Панический крик несется по залу и поднимает пыль в самых дальних классах огромной школы, а многие тем временем еще берут билеты и текут через дверь в ярко освещенный коридор. Юноши, нелепые и причудливые как химеры, с ушами, покрасневшими от мороза, выпучив глаза, разинув рты, проталкиваются вперед под сверкающими шарами ламп. Девушки в клетчатых пальто, розовощекие, веселые, пестрые и почти все неуклюжие, как вазы, сделанные рассеянным гончаром, зажаты в жаркой тесноте. Грозная, душная, слепая толпа глухо погромыхивает, колышется, вибрирует; звенят молодые голоса.
— Тогда я говорю — что ж, не повезло тебе, старик.
— …Слышу, что стучишь, а не пущу…
— Я и думаю: ну, это уж подлость.
— А она, сука, перевернулась и — хоть бы хны — говорит: «Давай еще».
— Ну подумай, как может одна бесконечность быть больше другой?
— Кто говорит, что он это говорил, хотела бы я знать?
— По ней это сразу видно, потому что родинка у нее на шее тут же краснеет.
— По-моему, он просто в себя влюблен.
— А коробка с завтраком — фюйть!
— Скажем так: бесконечность равна бесконечности. Правильно?
— А я услышала, что она сказала, и говорю ему: что такое, ничего не понимаю.
— Если не может остановиться, лучше б и не начинал.
— Он только рот разинул, серьезно.
— Когда это было, тыщу лет назад?
— Но если взять только нечетные числа, все, какие существуют, и сложить их, все равно получится бесконечность, правильно? Дошло до тебя наконец?
— Это где было-то, в Поттсвилле?
— …Я в ночной рубашке, тоню-у-сенькой…
— Не везет? — говорит. А я ему: да, тебе не везет.

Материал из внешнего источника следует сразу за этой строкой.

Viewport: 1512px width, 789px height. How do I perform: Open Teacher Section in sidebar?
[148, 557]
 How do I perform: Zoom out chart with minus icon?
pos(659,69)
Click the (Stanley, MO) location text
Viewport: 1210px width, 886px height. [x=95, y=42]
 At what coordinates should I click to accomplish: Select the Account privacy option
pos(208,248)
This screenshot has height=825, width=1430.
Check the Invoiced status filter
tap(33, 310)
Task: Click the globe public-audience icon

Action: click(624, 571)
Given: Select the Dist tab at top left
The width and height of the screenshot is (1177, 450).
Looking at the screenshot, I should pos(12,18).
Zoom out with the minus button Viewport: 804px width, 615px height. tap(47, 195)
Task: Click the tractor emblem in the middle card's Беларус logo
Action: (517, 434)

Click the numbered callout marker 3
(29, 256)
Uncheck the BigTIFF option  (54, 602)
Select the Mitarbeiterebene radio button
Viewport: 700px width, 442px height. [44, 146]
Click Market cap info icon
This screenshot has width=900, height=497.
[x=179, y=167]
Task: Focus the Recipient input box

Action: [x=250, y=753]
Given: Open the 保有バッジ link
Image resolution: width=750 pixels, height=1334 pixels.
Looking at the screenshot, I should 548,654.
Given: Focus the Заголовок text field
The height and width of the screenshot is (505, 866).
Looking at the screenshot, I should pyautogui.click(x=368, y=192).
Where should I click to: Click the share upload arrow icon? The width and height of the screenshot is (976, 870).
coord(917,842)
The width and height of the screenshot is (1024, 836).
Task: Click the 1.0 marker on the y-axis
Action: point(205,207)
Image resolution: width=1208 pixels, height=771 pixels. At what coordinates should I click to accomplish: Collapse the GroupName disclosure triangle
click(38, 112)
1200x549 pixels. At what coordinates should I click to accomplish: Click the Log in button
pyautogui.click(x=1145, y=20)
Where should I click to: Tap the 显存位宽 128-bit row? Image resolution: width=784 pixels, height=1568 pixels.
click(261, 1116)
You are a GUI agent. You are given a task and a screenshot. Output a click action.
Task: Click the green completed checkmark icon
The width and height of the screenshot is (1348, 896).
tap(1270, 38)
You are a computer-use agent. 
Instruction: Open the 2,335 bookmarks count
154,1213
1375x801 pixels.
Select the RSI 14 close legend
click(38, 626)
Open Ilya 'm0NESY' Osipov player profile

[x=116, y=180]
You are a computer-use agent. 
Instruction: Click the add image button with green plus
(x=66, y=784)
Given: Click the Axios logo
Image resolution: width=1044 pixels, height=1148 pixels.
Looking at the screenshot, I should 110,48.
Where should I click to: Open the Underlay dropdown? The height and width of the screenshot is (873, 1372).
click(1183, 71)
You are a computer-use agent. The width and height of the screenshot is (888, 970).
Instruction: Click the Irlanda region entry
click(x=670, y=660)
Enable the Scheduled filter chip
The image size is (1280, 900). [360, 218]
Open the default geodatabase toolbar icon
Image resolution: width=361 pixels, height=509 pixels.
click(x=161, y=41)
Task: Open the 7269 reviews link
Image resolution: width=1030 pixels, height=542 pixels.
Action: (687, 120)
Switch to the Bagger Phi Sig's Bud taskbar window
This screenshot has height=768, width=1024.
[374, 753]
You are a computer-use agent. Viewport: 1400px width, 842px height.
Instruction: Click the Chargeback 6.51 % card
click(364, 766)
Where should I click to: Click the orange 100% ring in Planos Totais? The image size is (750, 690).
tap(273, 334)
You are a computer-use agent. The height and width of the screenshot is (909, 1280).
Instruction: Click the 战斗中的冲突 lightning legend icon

— Наконец-то! — кричит Питер, увидев Пенни, которая идет по проходу через зал. Она пришла одна, его девушка пришла одна, пришла к нему одна; от круговорота этих простых мыслей сердце его бьется сильней. Он кричит ей: «Я тебе место занял!» Он сидит в середине ряда, место, занятое для нее, завалено чужими пальто и шарфами. Она отважно пробирается меж рядов, нетерпеливо поджав губы, заставляет сидящих встать и пропустить ее, со смехом спотыкается о вытянутые ноги. Пока убирают пальто, ее прижимают к Питеру, который привстал со своего места. Их ноги неловко переплетаются; он игриво дует ей в лицо, и волосы у нее над ухом шевелятся. Ее лицо и шея безмятежно блестят среди рева и грохота, и она стоит перед ним, сладкая, аппетитная, лакомая. А все потому, что она такая маленькая. Маленькая и легкая, он может поднять ее без труда, как пушинку; и это тайно как бы поднимает его самого. Но вот убрано последнее пальто, и они садятся рядышком в уютном тепле, среди веселой суматохи.
Игроки бегают посреди зала, по гладким блестящим доскам. Мяч описывает в воздухе высокие кривые, но не долетает до потолка, где лампы забраны металлическими решетками. Раздается свисток. Судьи останавливают часы. Вбегают девушки, которые выкрикивают приветствия спортсменам, в желтых свитерах с коричневыми «О» и выстраиваются друг за другом, образуя словно бы железнодорожный состав.
— О! — взывают они, как семь медных сирен, держа друг друга за локти, так что их руки составляют один огромный поршень.
— О-о-о-о! — жалобно стонет Эхо.
— Эл.
— Эл! — подхватывают зрители.
— И.
— Ай-и-и! — раздается из глубины. У Питера дух захватывает, он искренне взволнован, но пользуется случаем и хватает девушку за руку.
— Ух, — говорит она, довольная. Кожа у нее все еще холодная с мороза.
— Эн.
— Хрен! — сразу подхватывает зал по школьной традиции. Приветственный крик вихрем проносится по рядам, крутится все стремительней, взмывает вверх, и всем кажется, будто он уносит их куда-то далеко, в другой мир.